:: Material for this exercise ::

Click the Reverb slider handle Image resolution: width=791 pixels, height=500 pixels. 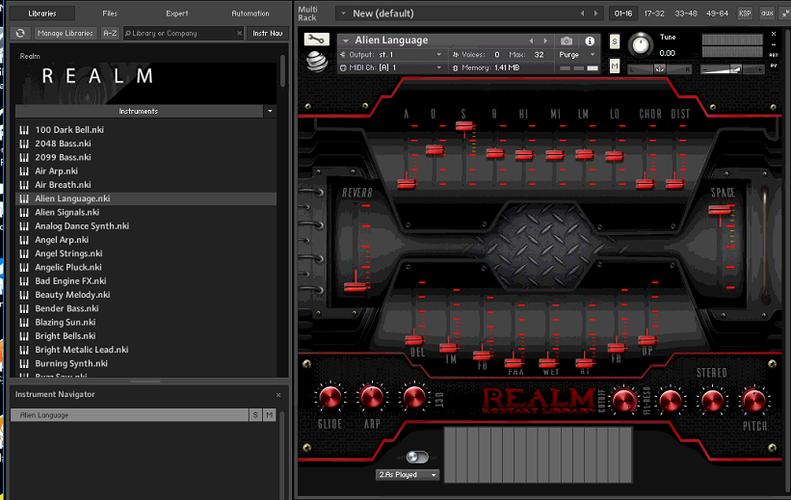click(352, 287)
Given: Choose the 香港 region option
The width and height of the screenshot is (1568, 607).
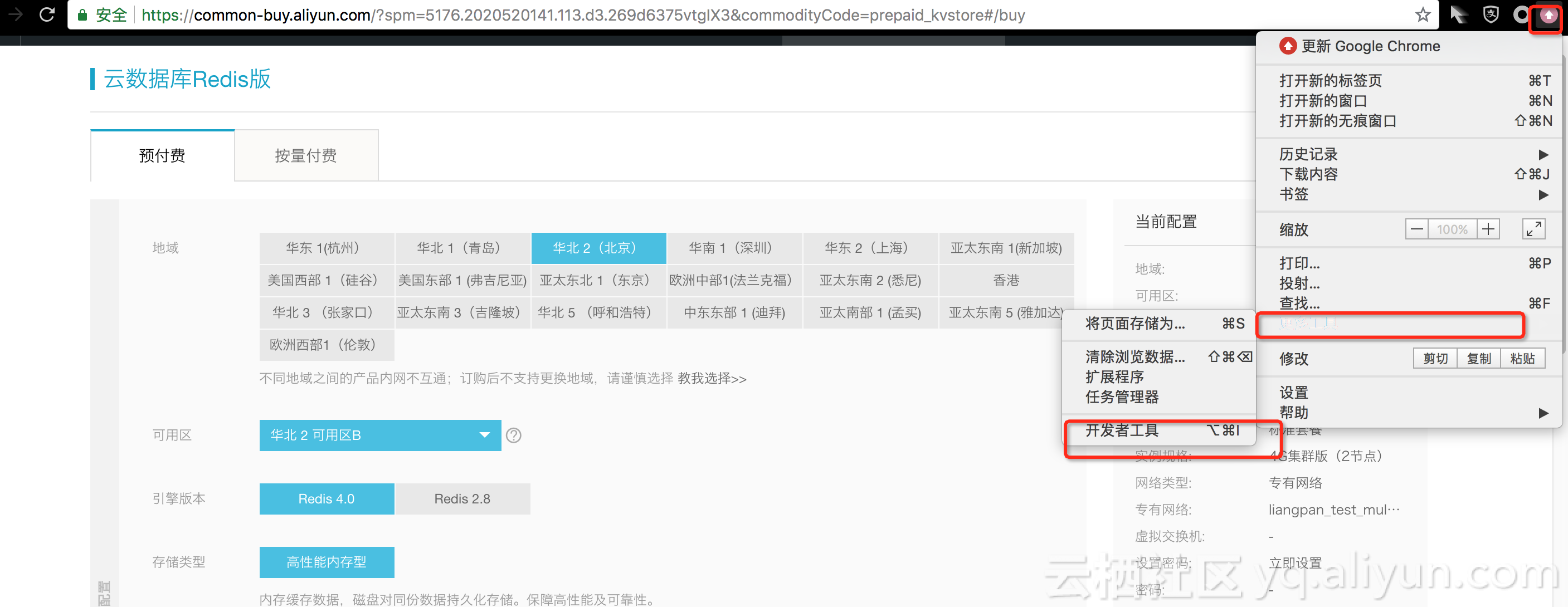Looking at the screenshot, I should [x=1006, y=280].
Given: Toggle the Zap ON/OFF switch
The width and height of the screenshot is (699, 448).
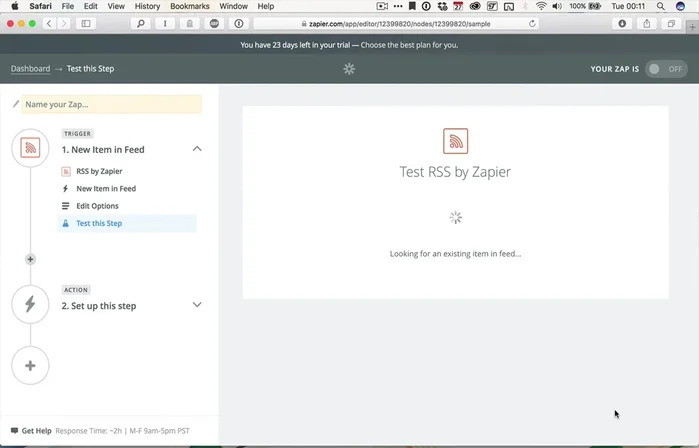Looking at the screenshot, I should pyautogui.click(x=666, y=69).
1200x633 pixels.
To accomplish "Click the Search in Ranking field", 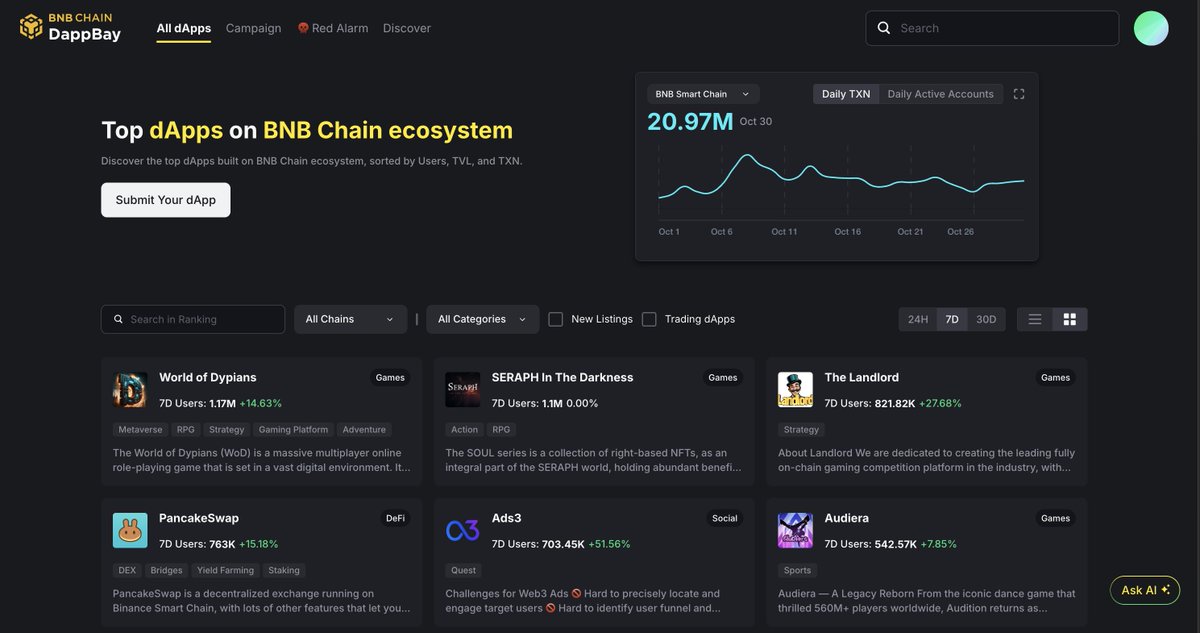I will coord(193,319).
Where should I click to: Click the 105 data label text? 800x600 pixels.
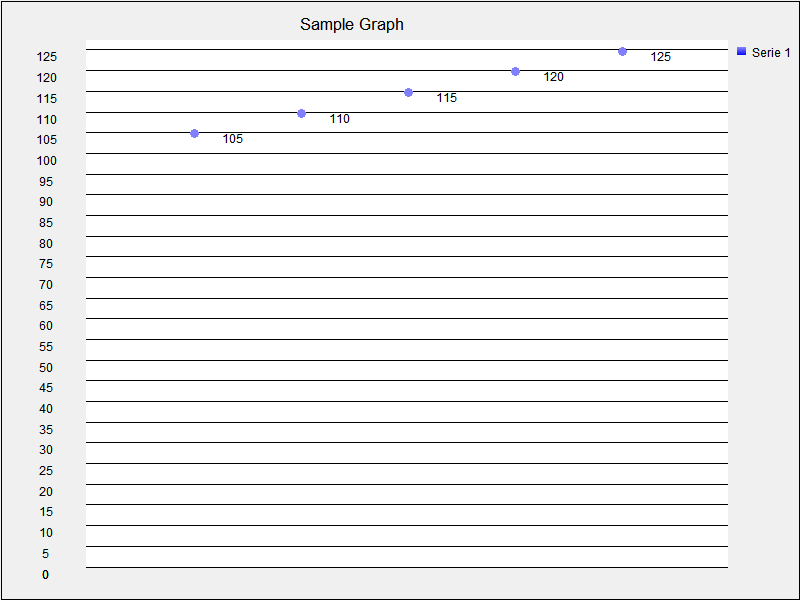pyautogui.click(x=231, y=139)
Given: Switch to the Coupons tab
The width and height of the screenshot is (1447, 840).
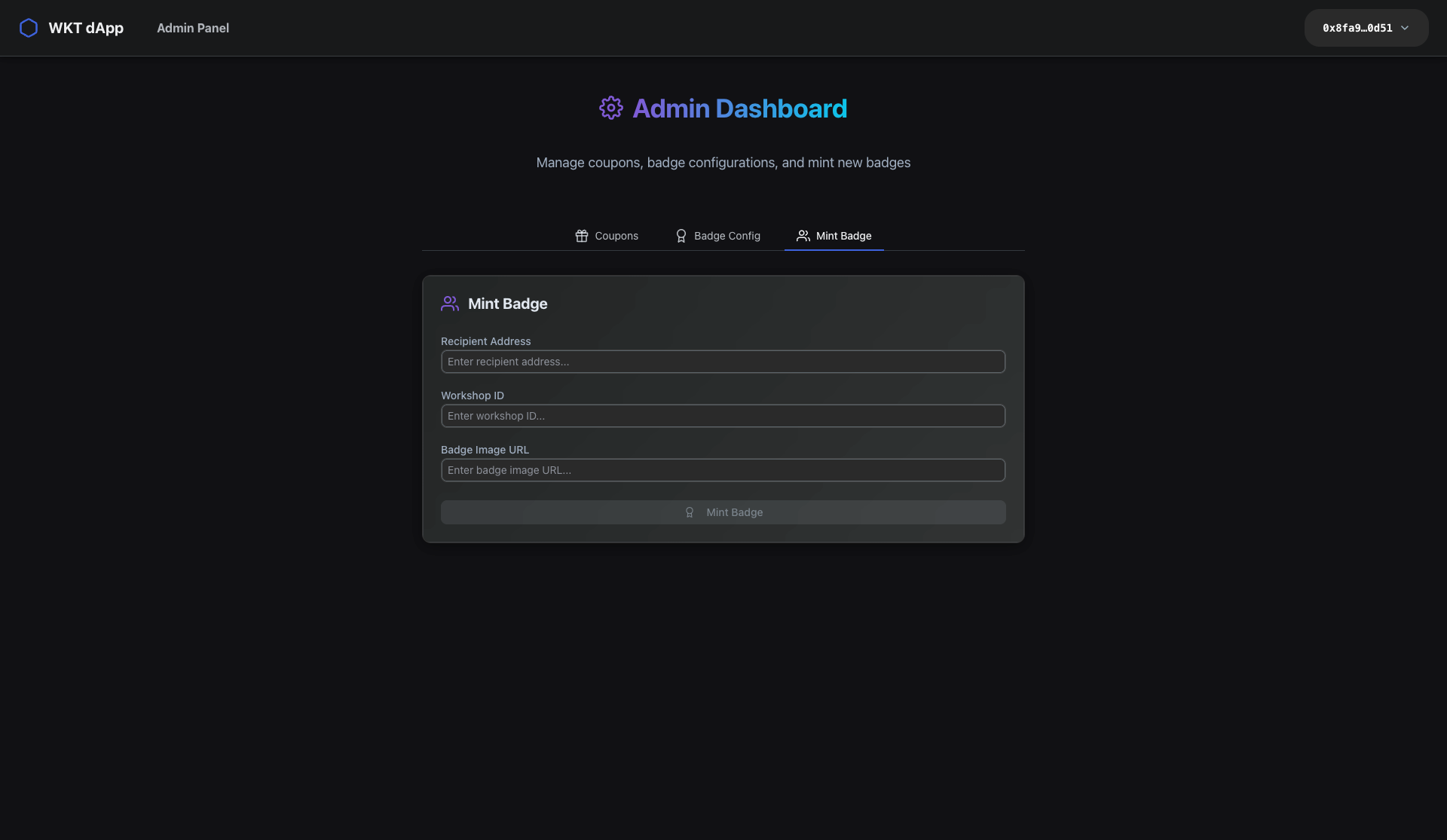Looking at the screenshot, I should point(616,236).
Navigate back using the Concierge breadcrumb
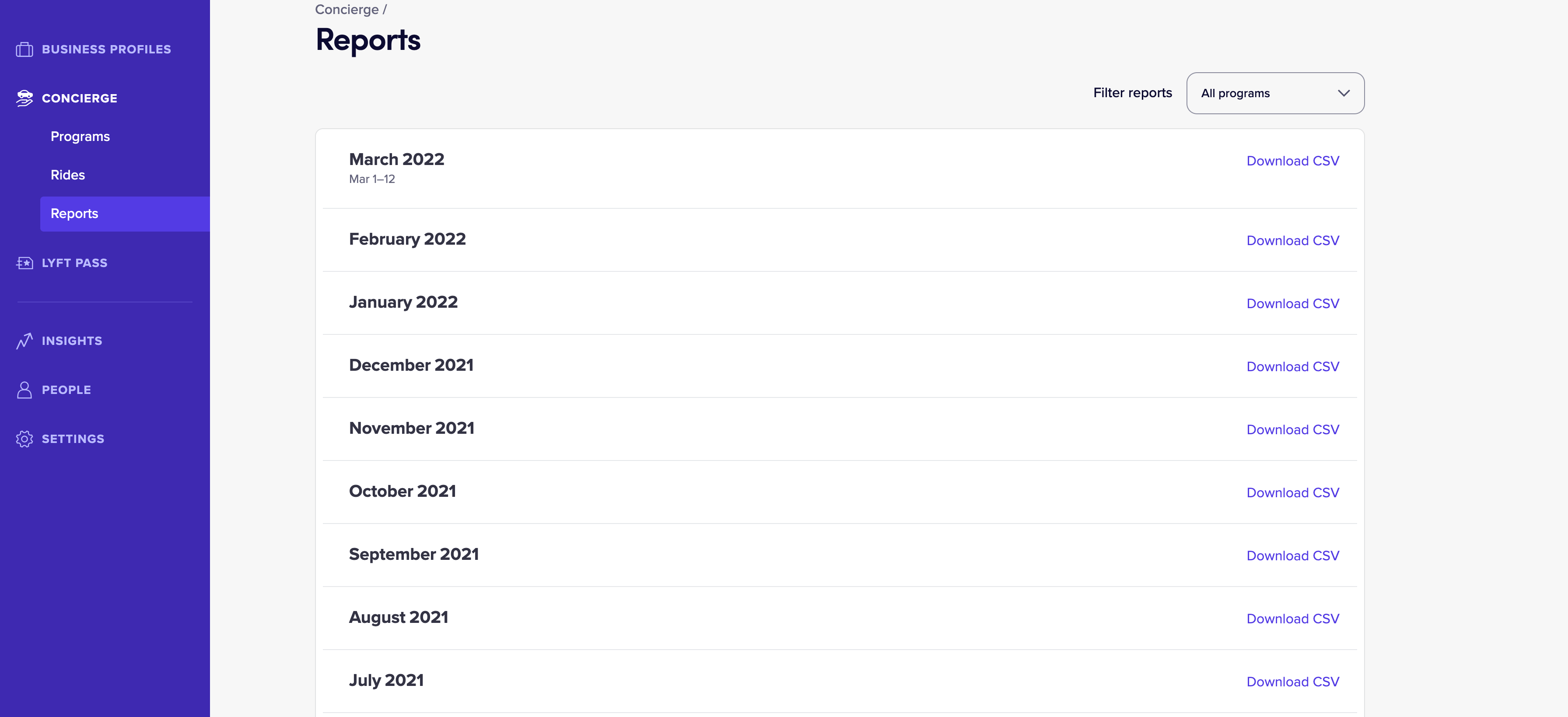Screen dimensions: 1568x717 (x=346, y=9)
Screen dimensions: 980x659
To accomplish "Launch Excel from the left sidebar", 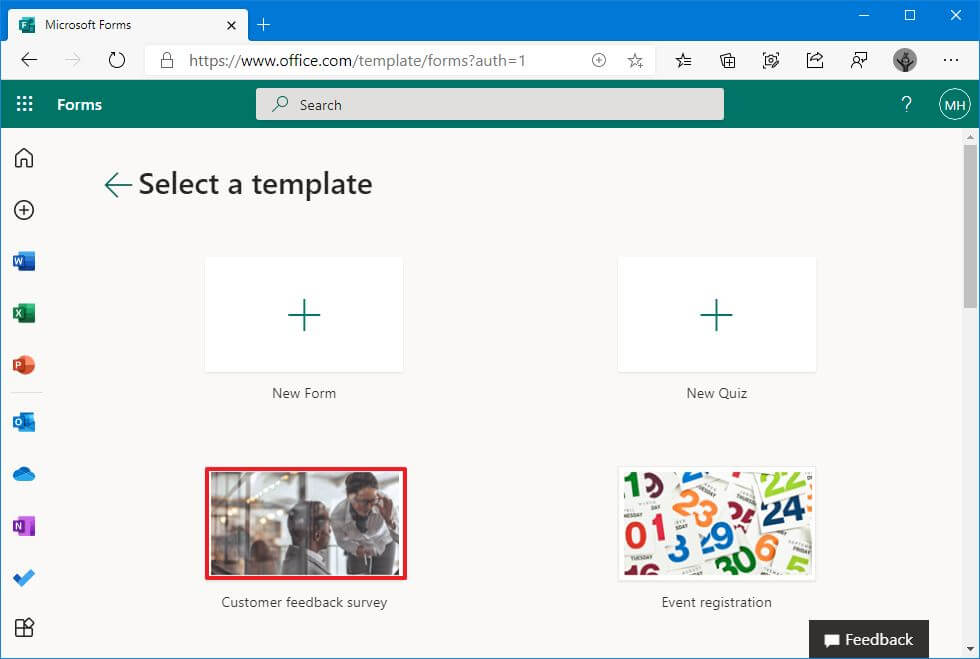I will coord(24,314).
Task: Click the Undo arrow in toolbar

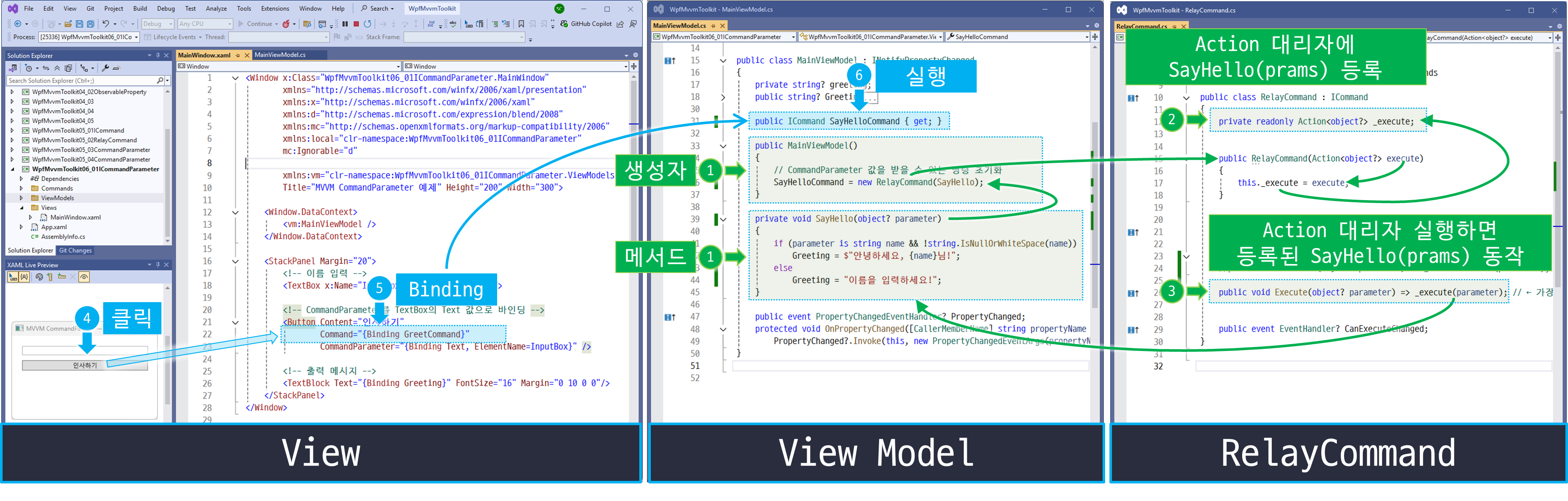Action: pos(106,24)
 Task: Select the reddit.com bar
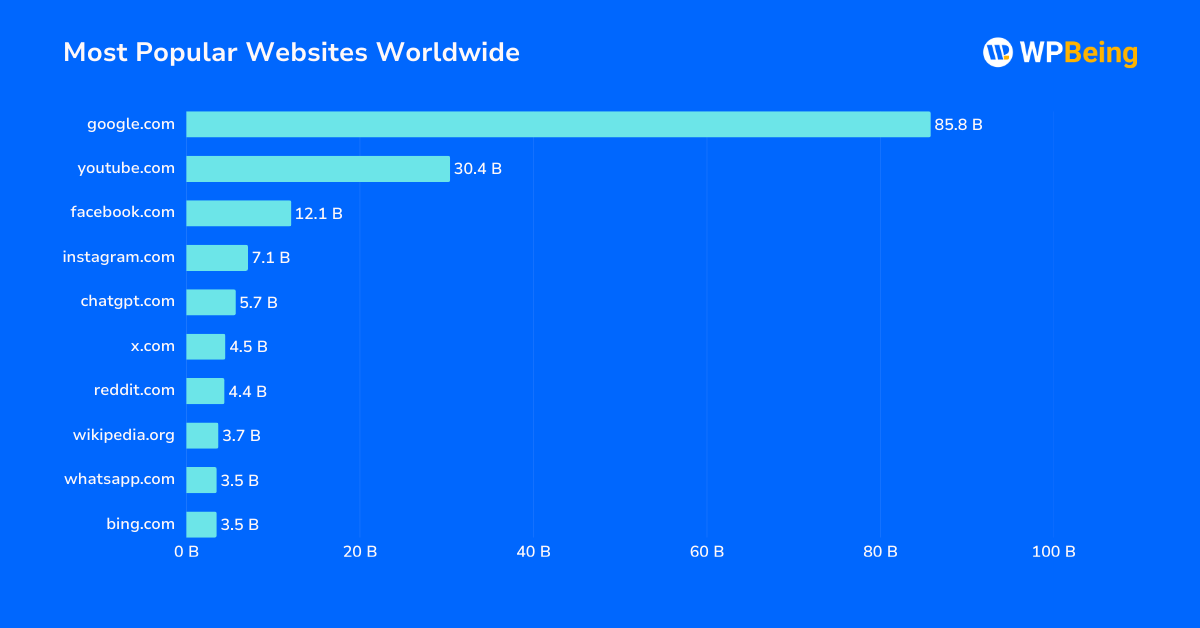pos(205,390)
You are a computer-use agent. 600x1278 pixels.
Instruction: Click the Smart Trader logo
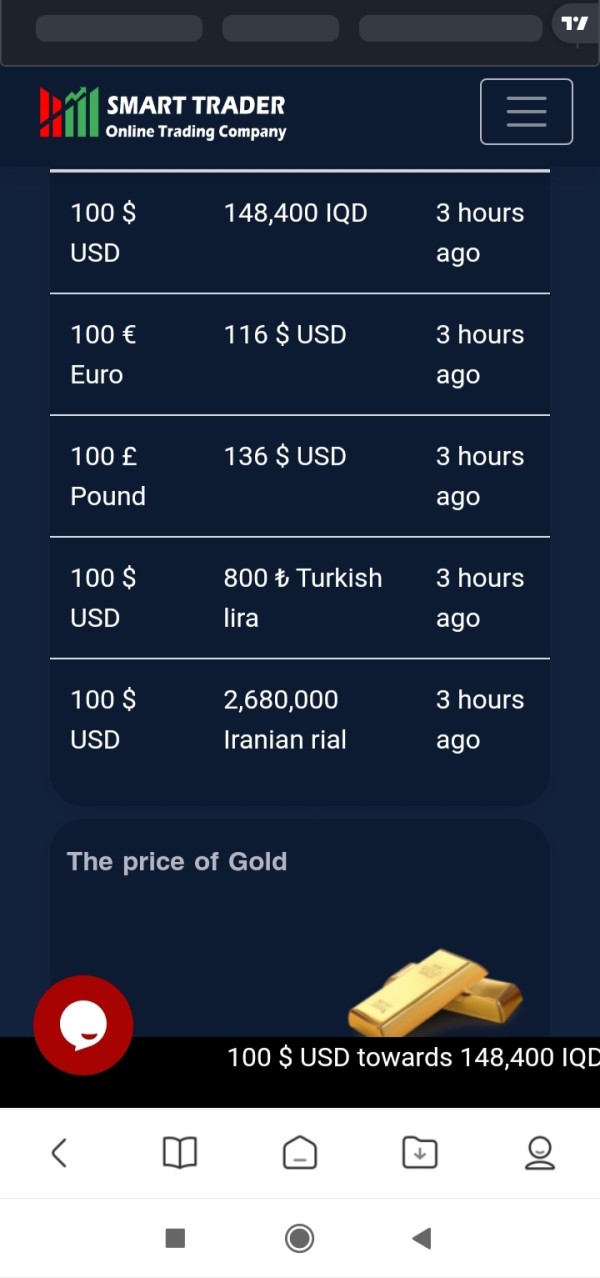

:::

◆ The request
Return the rows exactly, starting with the line that contains "Task: Click the Undo arrow in toolbar" and going on through the end of the rows, with both ends included. Leave the pictures out of your answer.

◆ The completed task
Task: Click the Undo arrow in toolbar

Action: pos(106,24)
 Task: Select the reddit.com bar
pos(205,390)
You are a computer-use agent. 600x1278 pixels.
Instruction: Click the Smart Trader logo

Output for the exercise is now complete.